In the White Clouds and Boulders, where motorized recreation has competed with backpacking and grazing and heavy use by organized groups such as the Boy Scouts, a “consciousness of the commons” has sprung up, creating a kind of wary cooperation between natural antagonists. Motorcyclists have cleared and maintained trails that the Forest Service couldn’t. Grazing allotments have undergone a mostly voluntary restriction as Allan Savory’s theories of holistic land management have penetrated the local agricultural community. Backpackers managed to have minimal impact on the land in the absence of regulation. Even the Boy Scouts have quit seeing themselves as 19th century pioneers and have begun to educate their members to be stewards of the land. There are of course exceptions, but in general, humans have treated the White Clouds and Boulders well in the 35 years since I first worked there. The area is in better shape than it was in 1970. Barry Commoner’s vision of educated and conscious caretakers of the environment has been shown to be possible in the microcosm, without government coercion and in the presence of vastly increased population.
For people who have been supporting the idea of a Boulder-White Clouds Wilderness, these positives aren’t good enough. Representative Mike Simpson’s Central Idaho Economic Development and Recreation Act (CIEDRA) bill has become a way of avoiding the consciousness issue. Groups like the Idaho Conservation League and the Wilderness Society have been getting money from the Pew Foundation, whose way of keeping score on the protection of the wild has been the number of acres designated as official wilderness. Those grants will continue if the scorecard shows more acreage as wilderness, regardless of the character of that wilderness.
The Pew Foundation has also begun promoting the idea of public-private cooperation in public land use. In the baldest of terms, that means that other money—private capital—is going to be invested in public lands management. Private capital always wants its investment back and more. It tends to view assets under its control as its property to dispose of as it wishes.

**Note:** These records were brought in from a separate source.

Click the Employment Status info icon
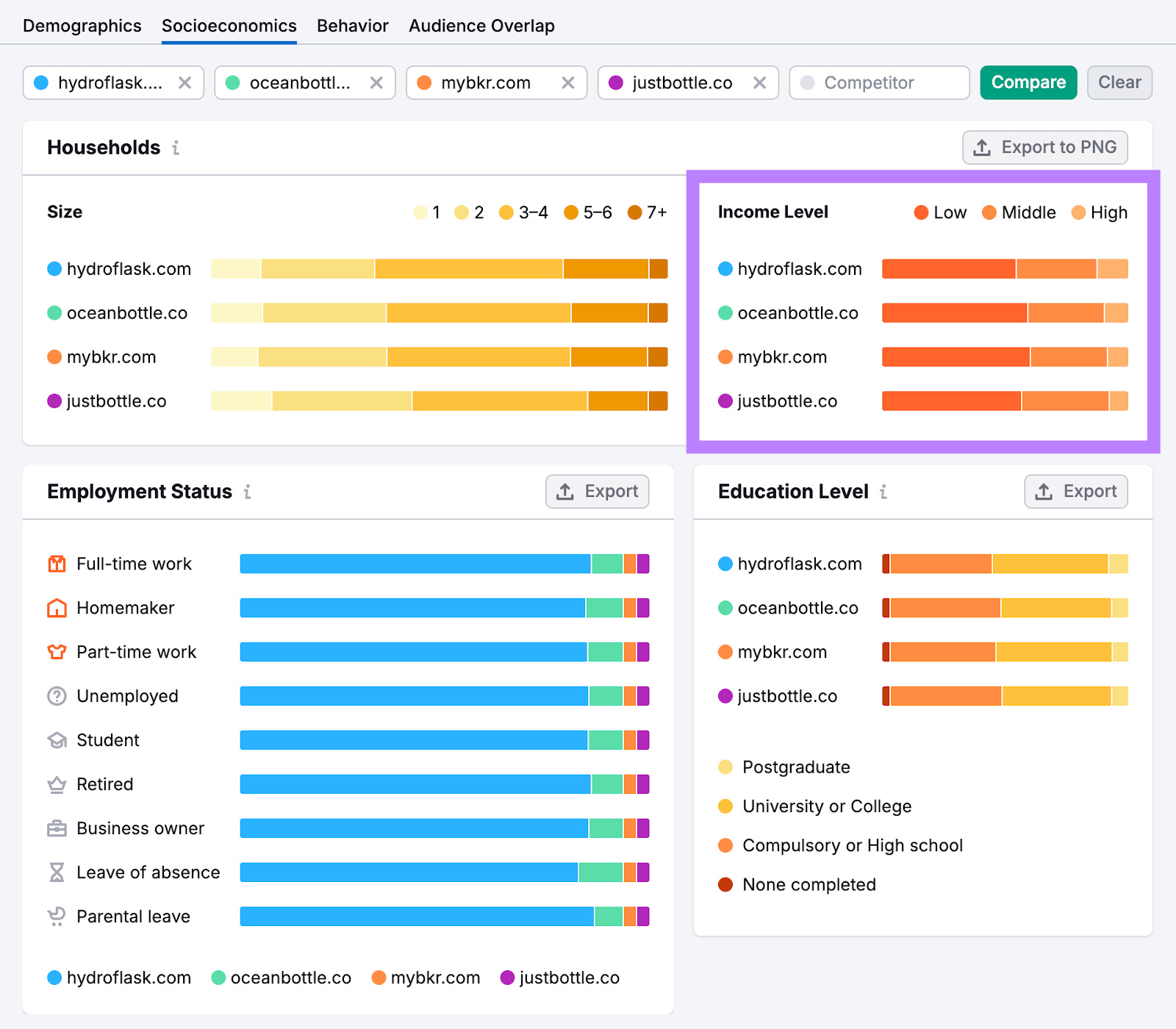The width and height of the screenshot is (1176, 1029). [248, 492]
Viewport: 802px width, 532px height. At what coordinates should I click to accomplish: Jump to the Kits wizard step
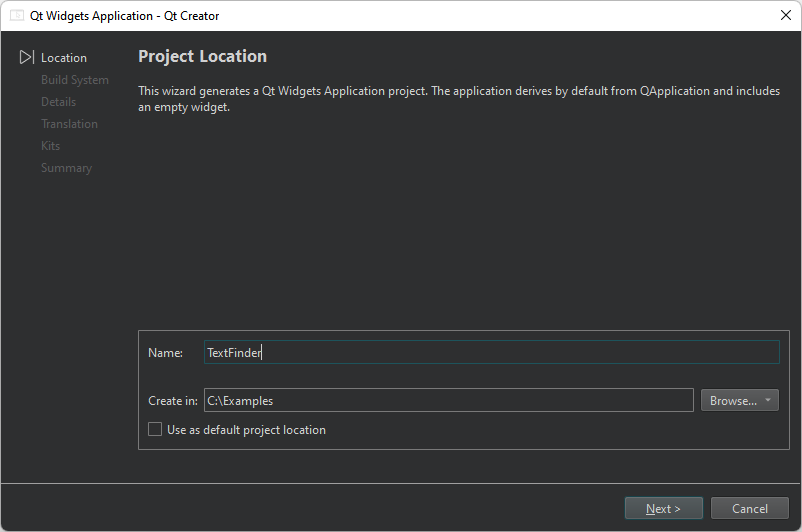coord(50,146)

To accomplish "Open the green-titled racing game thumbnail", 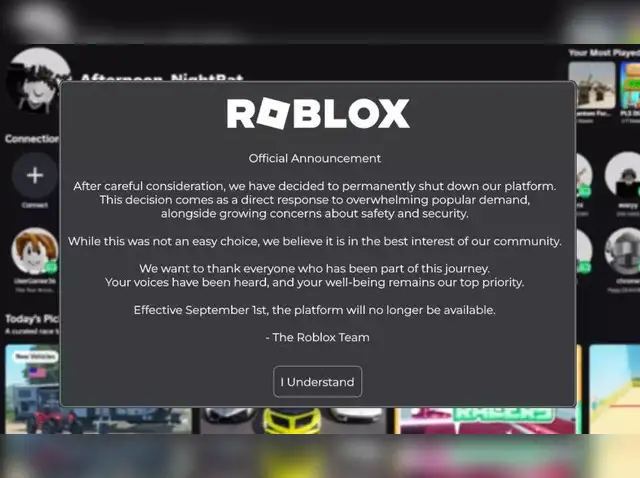I will pos(488,420).
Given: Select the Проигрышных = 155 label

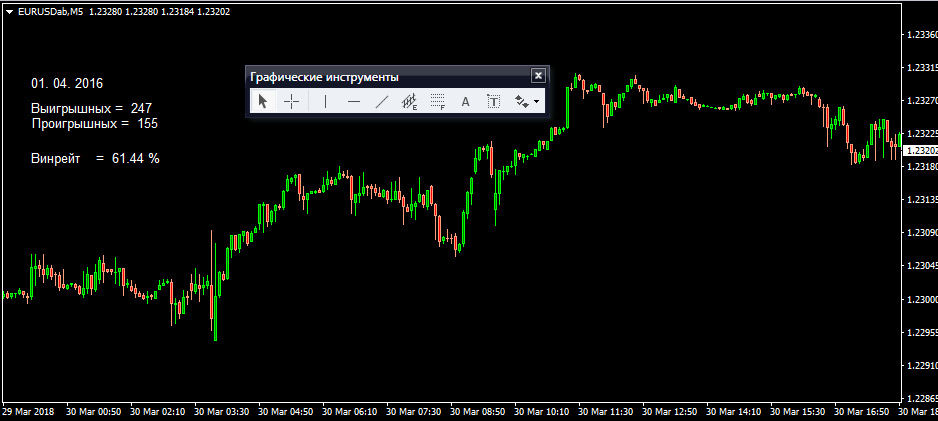Looking at the screenshot, I should pos(95,123).
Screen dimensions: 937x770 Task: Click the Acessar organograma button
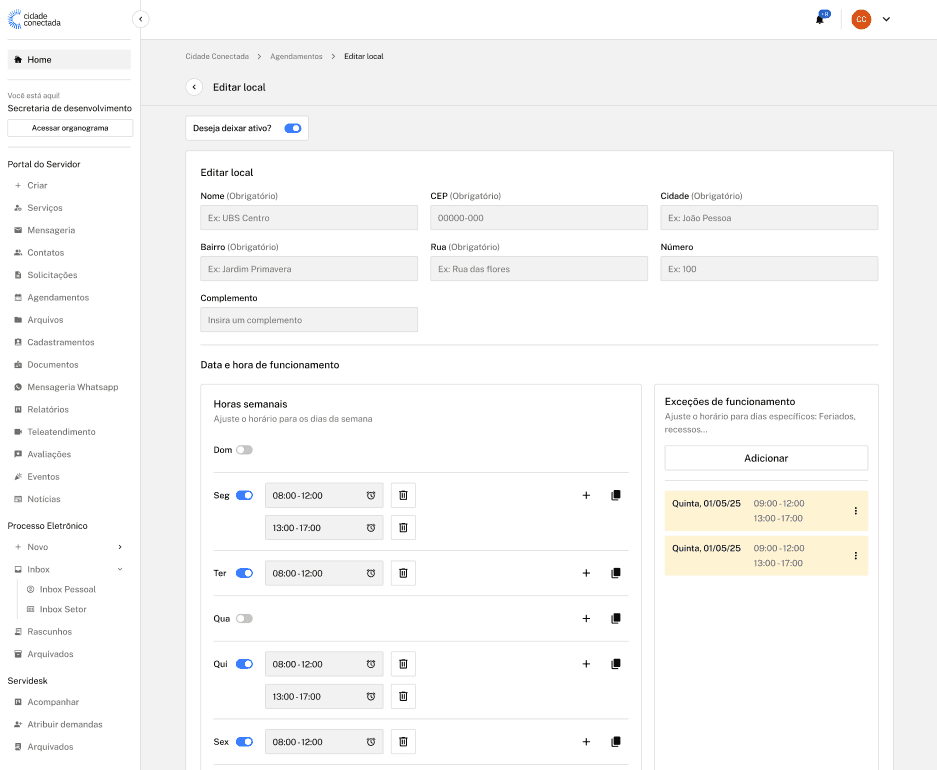pyautogui.click(x=70, y=128)
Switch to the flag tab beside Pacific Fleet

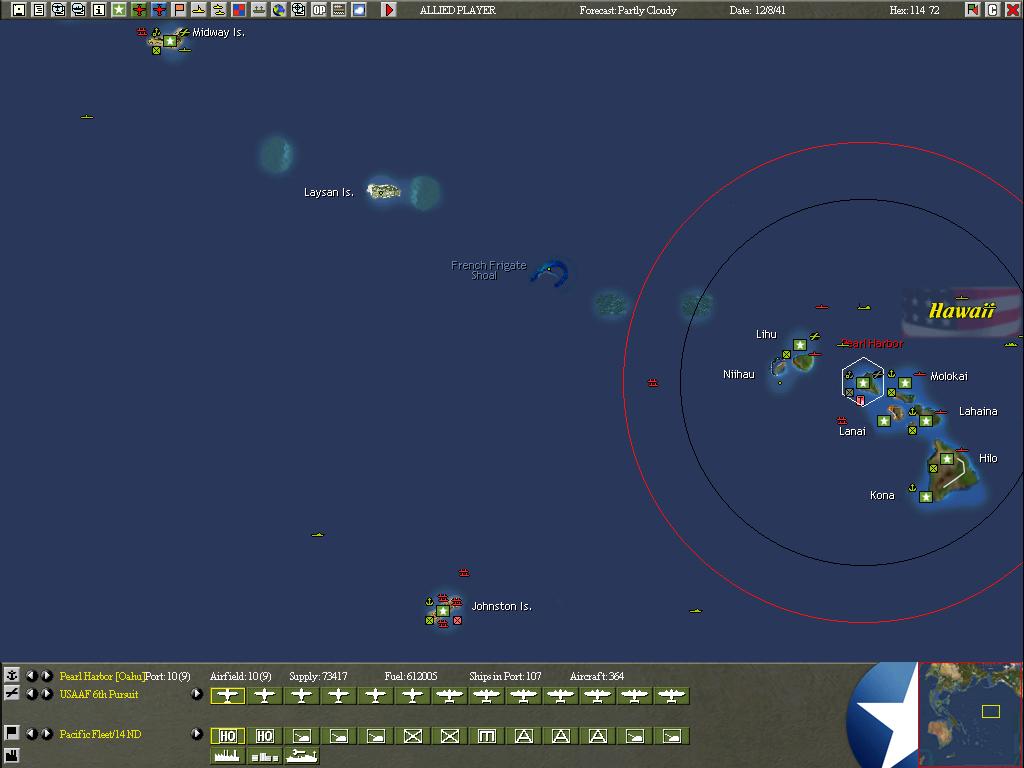[x=11, y=733]
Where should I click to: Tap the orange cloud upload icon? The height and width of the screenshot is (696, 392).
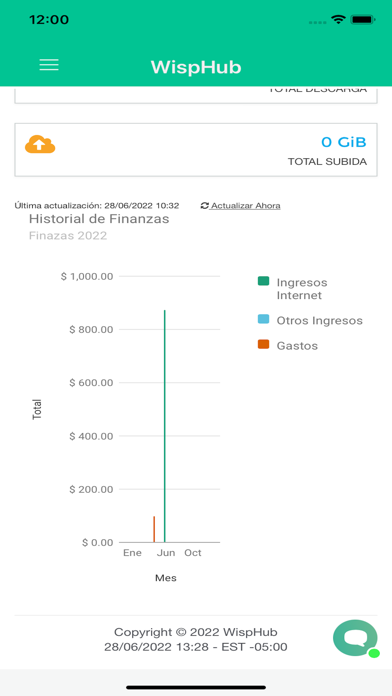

The other features of CIEDRA—such as the wholesale transfer of public land for trophy-house subdivisions, and the dilution of the 1964 Wilderness Act by the introduction of wheelchair-accessible trails and motorized access to within a day’s walk of most of the area’s recreational attractions—these dovetail nicely with a future where access to Wilderness is not a matter of democratic or economic freedom or even of education or intelligence. Looking at plans by the American Recreation Coalition and Disney Corporation, you can see that both the manufacturers of recreational vehicles and equipment and the prime manufacturer of a particularly sanitized and regimented recreational experience are turning their sights on American wild lands. Their vision of wilderness as a capital-intensive recreational experience has given CIEDRA much of its shape.